I'm so sorry to hear about your baby. I too, just lost my 9 year old to lymphoma (small intestinal). As lonely as I was until I found the perfect rescues to bring home, I personally couldn't have brought in another dog while mine was terminal and needing every bit of extra love, attention, and time that I have to give. It may be completely different in your household though. I wish you the best of luck and hope that your baby isn't in much pain. The steroids do work wonders temporarily for sure. Please keep us posted.


----------



## LUCKYme (Mar 29, 2015)

I am very sorry to hear of this diagnosis. Cancer sucks! I really hope you, along with your vet, are able to maintain his comfort while you take this journey. Sending many prayers for strength your way.

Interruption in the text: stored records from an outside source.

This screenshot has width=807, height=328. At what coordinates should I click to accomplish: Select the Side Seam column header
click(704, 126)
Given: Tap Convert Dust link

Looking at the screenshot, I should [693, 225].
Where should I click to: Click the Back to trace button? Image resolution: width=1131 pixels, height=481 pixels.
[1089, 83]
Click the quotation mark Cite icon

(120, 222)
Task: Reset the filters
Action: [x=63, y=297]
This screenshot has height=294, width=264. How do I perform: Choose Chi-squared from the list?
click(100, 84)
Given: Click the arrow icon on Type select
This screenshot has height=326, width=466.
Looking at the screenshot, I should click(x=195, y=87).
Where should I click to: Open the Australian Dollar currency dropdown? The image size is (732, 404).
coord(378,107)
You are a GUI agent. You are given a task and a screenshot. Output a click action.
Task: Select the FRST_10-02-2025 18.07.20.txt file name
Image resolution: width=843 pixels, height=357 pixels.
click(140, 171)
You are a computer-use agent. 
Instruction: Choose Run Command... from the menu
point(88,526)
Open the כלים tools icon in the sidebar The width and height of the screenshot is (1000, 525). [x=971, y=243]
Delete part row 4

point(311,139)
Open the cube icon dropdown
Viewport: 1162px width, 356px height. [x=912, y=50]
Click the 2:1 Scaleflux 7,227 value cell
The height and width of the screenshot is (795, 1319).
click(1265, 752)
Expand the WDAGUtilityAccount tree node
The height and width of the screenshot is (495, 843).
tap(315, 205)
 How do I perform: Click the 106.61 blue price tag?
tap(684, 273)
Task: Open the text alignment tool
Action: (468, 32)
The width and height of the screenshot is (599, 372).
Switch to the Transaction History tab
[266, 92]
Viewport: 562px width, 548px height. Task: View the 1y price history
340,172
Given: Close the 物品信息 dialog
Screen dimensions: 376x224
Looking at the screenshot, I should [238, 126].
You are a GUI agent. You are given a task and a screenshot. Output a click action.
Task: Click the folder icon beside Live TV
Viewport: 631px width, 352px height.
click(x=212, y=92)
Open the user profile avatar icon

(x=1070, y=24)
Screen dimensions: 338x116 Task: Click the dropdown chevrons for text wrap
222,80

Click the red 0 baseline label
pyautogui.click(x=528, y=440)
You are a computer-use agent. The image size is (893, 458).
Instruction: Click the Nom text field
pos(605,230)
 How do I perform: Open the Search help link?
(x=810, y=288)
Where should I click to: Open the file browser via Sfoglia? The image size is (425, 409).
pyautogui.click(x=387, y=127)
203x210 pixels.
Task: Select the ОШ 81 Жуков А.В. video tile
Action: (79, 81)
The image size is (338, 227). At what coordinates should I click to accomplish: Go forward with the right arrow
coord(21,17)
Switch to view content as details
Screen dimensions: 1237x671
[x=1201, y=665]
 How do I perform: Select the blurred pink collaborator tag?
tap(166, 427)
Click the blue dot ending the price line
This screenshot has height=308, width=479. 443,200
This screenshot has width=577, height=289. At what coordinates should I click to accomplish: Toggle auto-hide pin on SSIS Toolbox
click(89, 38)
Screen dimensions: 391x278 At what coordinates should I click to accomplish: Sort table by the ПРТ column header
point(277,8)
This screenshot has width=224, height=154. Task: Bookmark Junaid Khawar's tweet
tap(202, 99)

As far as getting another dog... This news is very fresh and I do understand your not wanting to have a empty house. However, I think you should give it some time. It sounds like your wife is struggling with the diagnosis. I think right now the focus should be on maintaining quality of life and helping your family take this hard journey together. When your wife is ready to talk maybe this can be discussed but I wouldn't rush it. 

Wishing you the best


----------



## gman (May 10, 2012)

Our 6 yr old Golden was diagnosed with lymphoma 3 years ago. Unfortunately she had T-cell which had a poor prognosis. We put her on chemotherapy and she went into a very short lived remission. When the tumors returned we put her on prednisone to make her comfortable. We put her to sleep when the prednisone no longer worked, just 6 months after her diagnosis. If your Golden has B-cell lymphoma there is a better chance of a long term remission, so you may want to find out which type of lymphoma your Golden has. Why was prednisone given first? It will not put the dog into a long term remission, it will just temporarily shrink the tumors.


----------



## forgop (May 26, 2015)

gman said:


> Our 6 yr old Golden was diagnosed with lymphoma 3 years ago. Unfortunately she had T-cell which had a poor prognosis. We put her on chemotherapy and she went into a very short lived remission. When the tumors returned we put her on prednisone to make her comfortable. We put her to sleep when the prednisone no longer worked, just 6 months after her diagnosis. If your Golden has B-cell lymphoma there is a better chance of a long term remission, so you may want to find out which type of lymphoma your Golden has. Why was prednisone given first? It will not put the dog into a long term remission, it will just temporarily shrink the tumors.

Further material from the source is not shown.